NextFin news, XPeng Inc. (NYSE:XPEV) experienced a significant stock price decline on Saturday, October 12, 2025, after former President Donald Trump publicly discussed the possibility of imposing substantially higher tariffs on Chinese imports. This announcement sparked a broad selloff across US-listed Chinese companies, including XPeng and its electric vehicle (EV) sector peers.
Despite the sharp daily drop of approximately 8%, XPeng has posted record vehicle deliveries in September 2025 and achieved an impressive 81.99% share price return year-to-date. Over a longer horizon, the company’s total shareholder returns have reached 151% over the past three years. However, the recent tariff threat has heightened market volatility and cast uncertainty over the future trajectory of Chinese EV makers listed in the United States.

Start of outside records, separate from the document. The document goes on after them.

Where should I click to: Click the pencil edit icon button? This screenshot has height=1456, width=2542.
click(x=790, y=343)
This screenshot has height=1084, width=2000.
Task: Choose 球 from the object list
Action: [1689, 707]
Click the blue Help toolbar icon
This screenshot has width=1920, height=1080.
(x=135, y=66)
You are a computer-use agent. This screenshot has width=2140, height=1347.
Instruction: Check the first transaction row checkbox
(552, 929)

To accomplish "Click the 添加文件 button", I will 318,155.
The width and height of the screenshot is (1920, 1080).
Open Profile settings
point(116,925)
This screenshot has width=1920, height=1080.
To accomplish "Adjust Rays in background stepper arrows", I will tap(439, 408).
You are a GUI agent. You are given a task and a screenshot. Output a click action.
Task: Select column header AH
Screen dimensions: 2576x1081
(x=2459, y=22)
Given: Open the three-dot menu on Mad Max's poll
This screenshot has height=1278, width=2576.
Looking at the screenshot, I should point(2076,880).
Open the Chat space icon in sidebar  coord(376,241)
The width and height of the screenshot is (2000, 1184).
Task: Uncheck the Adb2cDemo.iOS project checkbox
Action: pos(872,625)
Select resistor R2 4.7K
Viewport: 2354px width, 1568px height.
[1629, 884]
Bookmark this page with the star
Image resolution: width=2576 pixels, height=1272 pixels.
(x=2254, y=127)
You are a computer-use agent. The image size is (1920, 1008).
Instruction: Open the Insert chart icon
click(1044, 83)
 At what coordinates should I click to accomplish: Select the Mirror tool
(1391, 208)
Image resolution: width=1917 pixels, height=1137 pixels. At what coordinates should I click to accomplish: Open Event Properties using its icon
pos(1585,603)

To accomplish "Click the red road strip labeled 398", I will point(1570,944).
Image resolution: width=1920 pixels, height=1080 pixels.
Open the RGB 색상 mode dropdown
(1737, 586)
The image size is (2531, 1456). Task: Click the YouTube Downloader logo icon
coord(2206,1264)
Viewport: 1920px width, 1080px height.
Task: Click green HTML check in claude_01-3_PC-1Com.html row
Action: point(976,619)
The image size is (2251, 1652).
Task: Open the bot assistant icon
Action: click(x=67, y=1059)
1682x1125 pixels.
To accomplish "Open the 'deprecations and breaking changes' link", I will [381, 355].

Market analysts are now closely examining whether XPeng’s current share price of $21.02 reflects a buying opportunity or if it already incorporates optimistic growth expectations. According to a valuation narrative published by Simply Wall St, XPeng’s fair value is estimated at $26.29, suggesting the stock could be undervalued by about 20% if the company meets ambitious profit and margin expansion targets.
The bullish outlook is supported by XPeng’s rapid development and deployment of proprietary artificial intelligence (AI) hardware, including the Turing AI System on Chip (SoC), and advanced driver-assistance systems (ADAS) based on vision technology. These innovations are expected to enhance vehicle autonomy and smart cockpit features, aligning with growing consumer demand for intelligent, software-centric vehicles. This technological leadership could drive higher-margin software revenue streams and improve gross and net margins.
However, risks remain. XPeng continues to report net losses, and intense price competition in the Chinese EV market may constrain its path to sustainable profitability. These factors could challenge the optimistic projections embedded in the current valuation.
From a different perspective, XPeng’s price-to-sales (P/S) ratio stands at 2.4 times, which is above the US auto industry average of 1.3 times and its own fair ratio of 2.1 times. This premium valuation indicates that the market may have already priced in significant growth, increasing the risk for investors if the company fails to meet expectations.
The tariff threat and resulting market reaction underscore the sensitivity of Chinese EV stocks to geopolitical developments and trade policy uncertainties. Investors are advised to monitor ongoing developments closely as the market evaluates the implications for XPeng and its peers.
This report is based on data and analysis from Simply Wall St as of October 12, 2025, and does not constitute financial advice. Investors should consider their own financial situation and objectives before making investment decisions.